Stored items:
-- Opening Marker --

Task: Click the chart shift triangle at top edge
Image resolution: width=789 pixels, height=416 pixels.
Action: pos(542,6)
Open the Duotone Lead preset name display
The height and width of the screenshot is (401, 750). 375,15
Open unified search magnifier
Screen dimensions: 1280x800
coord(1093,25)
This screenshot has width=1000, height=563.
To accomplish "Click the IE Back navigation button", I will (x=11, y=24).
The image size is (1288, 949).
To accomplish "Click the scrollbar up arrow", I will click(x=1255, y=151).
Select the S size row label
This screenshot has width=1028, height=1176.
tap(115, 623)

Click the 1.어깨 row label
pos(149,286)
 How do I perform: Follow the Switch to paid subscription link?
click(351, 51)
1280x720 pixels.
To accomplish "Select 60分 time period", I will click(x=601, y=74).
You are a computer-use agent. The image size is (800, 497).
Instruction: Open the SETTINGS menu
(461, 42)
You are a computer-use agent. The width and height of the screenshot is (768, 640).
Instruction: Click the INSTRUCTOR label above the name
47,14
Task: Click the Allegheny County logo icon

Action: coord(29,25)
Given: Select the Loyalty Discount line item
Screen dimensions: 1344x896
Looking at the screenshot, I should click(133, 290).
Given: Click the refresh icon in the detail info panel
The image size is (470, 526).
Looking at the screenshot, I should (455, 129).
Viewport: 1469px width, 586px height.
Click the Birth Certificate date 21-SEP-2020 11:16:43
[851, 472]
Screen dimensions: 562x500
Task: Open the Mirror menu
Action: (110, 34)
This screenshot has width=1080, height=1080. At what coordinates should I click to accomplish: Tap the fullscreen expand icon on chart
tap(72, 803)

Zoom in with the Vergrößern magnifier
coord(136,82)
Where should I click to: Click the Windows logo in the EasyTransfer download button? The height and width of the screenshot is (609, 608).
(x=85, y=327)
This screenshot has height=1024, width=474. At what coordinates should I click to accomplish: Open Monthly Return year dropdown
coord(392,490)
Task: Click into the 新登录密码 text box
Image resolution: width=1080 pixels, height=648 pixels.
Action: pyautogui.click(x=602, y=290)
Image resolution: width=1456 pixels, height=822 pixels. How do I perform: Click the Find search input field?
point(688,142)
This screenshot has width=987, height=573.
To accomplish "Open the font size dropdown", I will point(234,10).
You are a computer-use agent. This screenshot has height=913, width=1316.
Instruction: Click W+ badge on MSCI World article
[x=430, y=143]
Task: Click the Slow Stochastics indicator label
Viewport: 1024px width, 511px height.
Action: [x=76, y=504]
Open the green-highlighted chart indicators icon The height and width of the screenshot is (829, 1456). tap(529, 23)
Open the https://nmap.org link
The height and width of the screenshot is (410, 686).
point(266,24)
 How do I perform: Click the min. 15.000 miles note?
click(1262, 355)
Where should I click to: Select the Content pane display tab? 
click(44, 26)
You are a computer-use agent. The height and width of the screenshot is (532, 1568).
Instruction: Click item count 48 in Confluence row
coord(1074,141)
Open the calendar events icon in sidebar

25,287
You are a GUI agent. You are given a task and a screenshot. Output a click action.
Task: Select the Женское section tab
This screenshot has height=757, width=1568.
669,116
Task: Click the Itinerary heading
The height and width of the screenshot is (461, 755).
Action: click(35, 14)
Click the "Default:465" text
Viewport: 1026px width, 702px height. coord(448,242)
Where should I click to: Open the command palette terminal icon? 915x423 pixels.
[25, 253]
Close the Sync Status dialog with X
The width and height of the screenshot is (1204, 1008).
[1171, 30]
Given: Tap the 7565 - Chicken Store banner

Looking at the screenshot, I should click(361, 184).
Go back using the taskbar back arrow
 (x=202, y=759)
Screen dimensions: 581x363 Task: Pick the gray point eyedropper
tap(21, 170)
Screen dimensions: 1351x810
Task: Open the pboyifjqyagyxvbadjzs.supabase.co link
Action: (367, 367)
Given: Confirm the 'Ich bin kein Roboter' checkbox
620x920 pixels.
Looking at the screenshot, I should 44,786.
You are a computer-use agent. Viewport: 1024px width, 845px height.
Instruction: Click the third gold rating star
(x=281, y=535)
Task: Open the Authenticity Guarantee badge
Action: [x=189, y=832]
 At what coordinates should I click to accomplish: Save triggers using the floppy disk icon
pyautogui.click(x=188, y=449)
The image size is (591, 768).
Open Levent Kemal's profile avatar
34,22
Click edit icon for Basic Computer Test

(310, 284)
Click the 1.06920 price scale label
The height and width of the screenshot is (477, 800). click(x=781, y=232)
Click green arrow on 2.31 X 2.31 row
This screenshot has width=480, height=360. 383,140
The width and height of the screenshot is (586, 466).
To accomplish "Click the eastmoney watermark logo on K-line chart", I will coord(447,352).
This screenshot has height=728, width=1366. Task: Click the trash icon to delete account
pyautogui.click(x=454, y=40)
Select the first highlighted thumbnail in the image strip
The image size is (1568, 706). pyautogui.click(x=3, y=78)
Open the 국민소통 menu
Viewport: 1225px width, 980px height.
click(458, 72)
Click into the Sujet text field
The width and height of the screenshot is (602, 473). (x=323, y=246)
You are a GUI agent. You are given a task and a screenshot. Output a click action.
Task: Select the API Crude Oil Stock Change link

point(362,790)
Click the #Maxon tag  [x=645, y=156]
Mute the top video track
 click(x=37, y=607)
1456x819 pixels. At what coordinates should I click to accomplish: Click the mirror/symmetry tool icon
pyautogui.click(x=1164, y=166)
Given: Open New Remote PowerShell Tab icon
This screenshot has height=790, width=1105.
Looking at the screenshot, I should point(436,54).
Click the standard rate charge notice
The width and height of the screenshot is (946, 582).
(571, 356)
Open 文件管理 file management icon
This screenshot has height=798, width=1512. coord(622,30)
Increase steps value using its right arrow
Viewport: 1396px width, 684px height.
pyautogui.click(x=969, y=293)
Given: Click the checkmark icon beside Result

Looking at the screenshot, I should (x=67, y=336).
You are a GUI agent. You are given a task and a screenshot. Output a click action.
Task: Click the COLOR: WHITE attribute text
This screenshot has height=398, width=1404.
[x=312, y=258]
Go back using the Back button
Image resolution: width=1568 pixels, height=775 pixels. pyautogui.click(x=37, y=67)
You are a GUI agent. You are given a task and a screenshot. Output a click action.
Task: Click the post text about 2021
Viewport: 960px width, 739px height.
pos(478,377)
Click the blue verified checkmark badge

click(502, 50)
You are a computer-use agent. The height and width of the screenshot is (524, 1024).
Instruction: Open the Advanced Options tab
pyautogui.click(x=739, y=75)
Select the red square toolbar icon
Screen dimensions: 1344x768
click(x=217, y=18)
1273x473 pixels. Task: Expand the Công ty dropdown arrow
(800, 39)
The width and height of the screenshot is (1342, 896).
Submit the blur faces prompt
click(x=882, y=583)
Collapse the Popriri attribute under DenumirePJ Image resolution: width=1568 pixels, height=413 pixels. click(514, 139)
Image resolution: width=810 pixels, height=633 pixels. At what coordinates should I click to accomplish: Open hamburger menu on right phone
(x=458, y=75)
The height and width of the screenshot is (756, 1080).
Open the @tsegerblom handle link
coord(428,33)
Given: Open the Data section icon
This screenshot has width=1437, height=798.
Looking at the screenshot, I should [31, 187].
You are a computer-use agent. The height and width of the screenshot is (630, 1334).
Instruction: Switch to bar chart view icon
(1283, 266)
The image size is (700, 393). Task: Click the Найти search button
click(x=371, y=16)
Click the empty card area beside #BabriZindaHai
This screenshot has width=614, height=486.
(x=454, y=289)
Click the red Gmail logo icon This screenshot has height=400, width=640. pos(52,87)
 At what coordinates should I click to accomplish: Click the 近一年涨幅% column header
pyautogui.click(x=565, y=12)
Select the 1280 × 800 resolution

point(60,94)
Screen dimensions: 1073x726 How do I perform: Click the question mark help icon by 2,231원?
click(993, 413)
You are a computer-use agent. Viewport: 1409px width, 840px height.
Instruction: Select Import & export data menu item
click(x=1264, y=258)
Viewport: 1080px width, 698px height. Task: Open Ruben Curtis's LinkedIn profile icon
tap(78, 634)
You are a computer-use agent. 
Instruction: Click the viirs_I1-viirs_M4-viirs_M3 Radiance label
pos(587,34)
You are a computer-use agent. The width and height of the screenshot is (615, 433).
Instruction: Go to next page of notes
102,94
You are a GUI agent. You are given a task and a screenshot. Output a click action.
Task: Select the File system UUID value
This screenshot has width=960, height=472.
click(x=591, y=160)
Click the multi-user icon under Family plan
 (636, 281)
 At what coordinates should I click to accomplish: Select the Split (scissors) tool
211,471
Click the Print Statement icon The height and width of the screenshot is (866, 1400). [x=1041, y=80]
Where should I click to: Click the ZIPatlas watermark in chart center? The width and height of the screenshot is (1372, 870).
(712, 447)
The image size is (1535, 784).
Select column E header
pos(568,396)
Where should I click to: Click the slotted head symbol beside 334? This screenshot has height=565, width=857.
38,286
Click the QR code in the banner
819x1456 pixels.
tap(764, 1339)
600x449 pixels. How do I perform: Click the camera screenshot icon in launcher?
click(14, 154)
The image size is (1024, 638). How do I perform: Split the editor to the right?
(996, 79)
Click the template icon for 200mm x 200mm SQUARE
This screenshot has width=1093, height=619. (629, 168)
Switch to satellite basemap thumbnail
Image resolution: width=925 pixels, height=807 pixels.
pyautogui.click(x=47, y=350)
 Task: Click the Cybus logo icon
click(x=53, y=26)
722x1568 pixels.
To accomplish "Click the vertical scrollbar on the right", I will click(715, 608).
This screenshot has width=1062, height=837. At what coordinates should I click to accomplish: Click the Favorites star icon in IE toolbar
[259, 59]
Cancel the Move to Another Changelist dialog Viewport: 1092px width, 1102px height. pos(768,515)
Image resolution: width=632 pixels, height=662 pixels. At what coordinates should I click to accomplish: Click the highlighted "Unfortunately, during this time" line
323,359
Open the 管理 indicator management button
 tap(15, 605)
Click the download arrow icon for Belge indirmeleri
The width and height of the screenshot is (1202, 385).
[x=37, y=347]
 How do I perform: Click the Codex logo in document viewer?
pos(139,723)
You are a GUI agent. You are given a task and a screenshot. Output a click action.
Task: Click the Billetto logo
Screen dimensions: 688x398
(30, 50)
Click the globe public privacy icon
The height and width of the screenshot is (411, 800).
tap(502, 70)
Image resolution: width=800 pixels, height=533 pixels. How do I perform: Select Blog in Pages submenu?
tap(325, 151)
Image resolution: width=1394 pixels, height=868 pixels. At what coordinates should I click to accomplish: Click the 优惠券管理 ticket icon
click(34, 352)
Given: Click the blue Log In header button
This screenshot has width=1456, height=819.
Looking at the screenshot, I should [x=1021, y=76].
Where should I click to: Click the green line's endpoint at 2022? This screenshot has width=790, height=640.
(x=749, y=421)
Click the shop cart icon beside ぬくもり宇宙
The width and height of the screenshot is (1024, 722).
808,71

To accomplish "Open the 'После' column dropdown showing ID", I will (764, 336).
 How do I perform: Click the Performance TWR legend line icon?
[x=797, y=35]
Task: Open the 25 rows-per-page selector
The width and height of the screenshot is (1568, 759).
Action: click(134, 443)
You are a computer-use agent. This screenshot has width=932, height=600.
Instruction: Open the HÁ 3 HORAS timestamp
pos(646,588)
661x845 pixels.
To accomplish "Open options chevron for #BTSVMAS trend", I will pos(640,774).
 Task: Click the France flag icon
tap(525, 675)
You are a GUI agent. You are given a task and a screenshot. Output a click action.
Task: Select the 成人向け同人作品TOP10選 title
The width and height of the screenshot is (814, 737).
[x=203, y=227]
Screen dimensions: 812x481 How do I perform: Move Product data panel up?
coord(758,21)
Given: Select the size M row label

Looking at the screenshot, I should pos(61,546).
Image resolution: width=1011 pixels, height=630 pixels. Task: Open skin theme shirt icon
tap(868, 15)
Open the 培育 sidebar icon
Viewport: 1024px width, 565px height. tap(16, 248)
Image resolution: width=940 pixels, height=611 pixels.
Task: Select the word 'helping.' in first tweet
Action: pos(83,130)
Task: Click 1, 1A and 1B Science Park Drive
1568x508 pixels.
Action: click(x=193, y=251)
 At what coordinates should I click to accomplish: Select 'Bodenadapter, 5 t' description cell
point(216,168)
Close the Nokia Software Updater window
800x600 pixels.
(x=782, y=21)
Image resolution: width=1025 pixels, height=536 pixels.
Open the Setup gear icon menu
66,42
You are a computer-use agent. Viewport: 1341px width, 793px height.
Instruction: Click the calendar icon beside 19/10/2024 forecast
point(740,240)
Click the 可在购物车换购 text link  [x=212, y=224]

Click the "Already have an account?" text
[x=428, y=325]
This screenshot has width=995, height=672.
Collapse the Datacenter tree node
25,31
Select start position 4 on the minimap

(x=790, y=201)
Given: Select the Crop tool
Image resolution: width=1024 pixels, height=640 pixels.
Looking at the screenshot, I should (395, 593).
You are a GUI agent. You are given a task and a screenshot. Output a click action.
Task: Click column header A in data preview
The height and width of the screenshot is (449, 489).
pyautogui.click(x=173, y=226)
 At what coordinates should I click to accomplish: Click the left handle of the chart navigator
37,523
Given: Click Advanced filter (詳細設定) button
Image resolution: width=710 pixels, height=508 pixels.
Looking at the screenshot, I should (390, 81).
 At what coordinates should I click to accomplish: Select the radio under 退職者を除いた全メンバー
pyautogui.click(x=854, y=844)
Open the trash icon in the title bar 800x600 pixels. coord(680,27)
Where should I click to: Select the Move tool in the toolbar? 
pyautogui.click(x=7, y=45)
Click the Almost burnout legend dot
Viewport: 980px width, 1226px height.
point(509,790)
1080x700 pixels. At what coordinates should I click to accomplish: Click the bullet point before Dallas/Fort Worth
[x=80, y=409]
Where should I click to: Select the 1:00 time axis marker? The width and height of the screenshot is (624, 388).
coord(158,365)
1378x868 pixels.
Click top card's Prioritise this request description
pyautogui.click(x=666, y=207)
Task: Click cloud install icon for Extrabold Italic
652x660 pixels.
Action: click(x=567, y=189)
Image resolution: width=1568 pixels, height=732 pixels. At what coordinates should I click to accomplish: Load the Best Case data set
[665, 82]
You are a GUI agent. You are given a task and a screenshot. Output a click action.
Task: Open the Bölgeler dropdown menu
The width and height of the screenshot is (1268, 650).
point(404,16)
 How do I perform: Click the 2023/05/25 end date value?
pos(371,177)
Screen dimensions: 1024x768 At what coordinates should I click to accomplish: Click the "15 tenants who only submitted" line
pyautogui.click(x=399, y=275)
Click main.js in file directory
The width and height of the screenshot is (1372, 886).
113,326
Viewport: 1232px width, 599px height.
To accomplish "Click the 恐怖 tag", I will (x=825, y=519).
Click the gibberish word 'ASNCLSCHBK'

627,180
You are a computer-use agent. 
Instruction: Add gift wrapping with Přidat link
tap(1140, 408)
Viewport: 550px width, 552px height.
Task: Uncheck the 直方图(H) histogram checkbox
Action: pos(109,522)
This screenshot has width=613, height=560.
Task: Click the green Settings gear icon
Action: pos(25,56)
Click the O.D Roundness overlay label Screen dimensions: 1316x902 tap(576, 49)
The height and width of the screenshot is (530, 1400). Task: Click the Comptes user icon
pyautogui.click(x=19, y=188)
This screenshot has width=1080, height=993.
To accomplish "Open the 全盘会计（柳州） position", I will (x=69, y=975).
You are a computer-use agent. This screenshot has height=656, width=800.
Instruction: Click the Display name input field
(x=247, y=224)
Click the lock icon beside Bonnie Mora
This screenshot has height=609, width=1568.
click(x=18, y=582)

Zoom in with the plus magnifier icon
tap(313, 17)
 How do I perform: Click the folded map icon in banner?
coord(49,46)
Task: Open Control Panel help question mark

-- Closing Marker --

> [WHAT YOU ARE ASKED TO DO] What are the lines, exactly as written above, from the line with "Open the 培育 sidebar icon" to the line with "1378x868 pixels.", both included? Output only those.

> [WRITTEN RESPONSE]
Open the 培育 sidebar icon
Viewport: 1024px width, 565px height. tap(16, 248)
Image resolution: width=940 pixels, height=611 pixels.
Task: Select the word 'helping.' in first tweet
Action: pos(83,130)
Task: Click 1, 1A and 1B Science Park Drive
1568x508 pixels.
Action: click(x=193, y=251)
 At what coordinates should I click to accomplish: Select 'Bodenadapter, 5 t' description cell
point(216,168)
Close the Nokia Software Updater window
800x600 pixels.
(x=782, y=21)
Image resolution: width=1025 pixels, height=536 pixels.
Open the Setup gear icon menu
66,42
You are a computer-use agent. Viewport: 1341px width, 793px height.
Instruction: Click the calendar icon beside 19/10/2024 forecast
point(740,240)
Click the 可在购物车换购 text link  [x=212, y=224]

Click the "Already have an account?" text
[x=428, y=325]
This screenshot has width=995, height=672.
Collapse the Datacenter tree node
25,31
Select start position 4 on the minimap

(x=790, y=201)
Given: Select the Crop tool
Image resolution: width=1024 pixels, height=640 pixels.
Looking at the screenshot, I should (395, 593).
You are a GUI agent. You are given a task and a screenshot. Output a click action.
Task: Click column header A in data preview
The height and width of the screenshot is (449, 489).
pyautogui.click(x=173, y=226)
 At what coordinates should I click to accomplish: Click the left handle of the chart navigator
37,523
Given: Click Advanced filter (詳細設定) button
Image resolution: width=710 pixels, height=508 pixels.
Looking at the screenshot, I should (390, 81).
 At what coordinates should I click to accomplish: Select the radio under 退職者を除いた全メンバー
pyautogui.click(x=854, y=844)
Open the trash icon in the title bar 800x600 pixels. coord(680,27)
Where should I click to: Select the Move tool in the toolbar? 
pyautogui.click(x=7, y=45)
Click the Almost burnout legend dot
Viewport: 980px width, 1226px height.
point(509,790)
1080x700 pixels. At what coordinates should I click to accomplish: Click the bullet point before Dallas/Fort Worth
[x=80, y=409]
Where should I click to: Select the 1:00 time axis marker? The width and height of the screenshot is (624, 388).
coord(158,365)
1378x868 pixels.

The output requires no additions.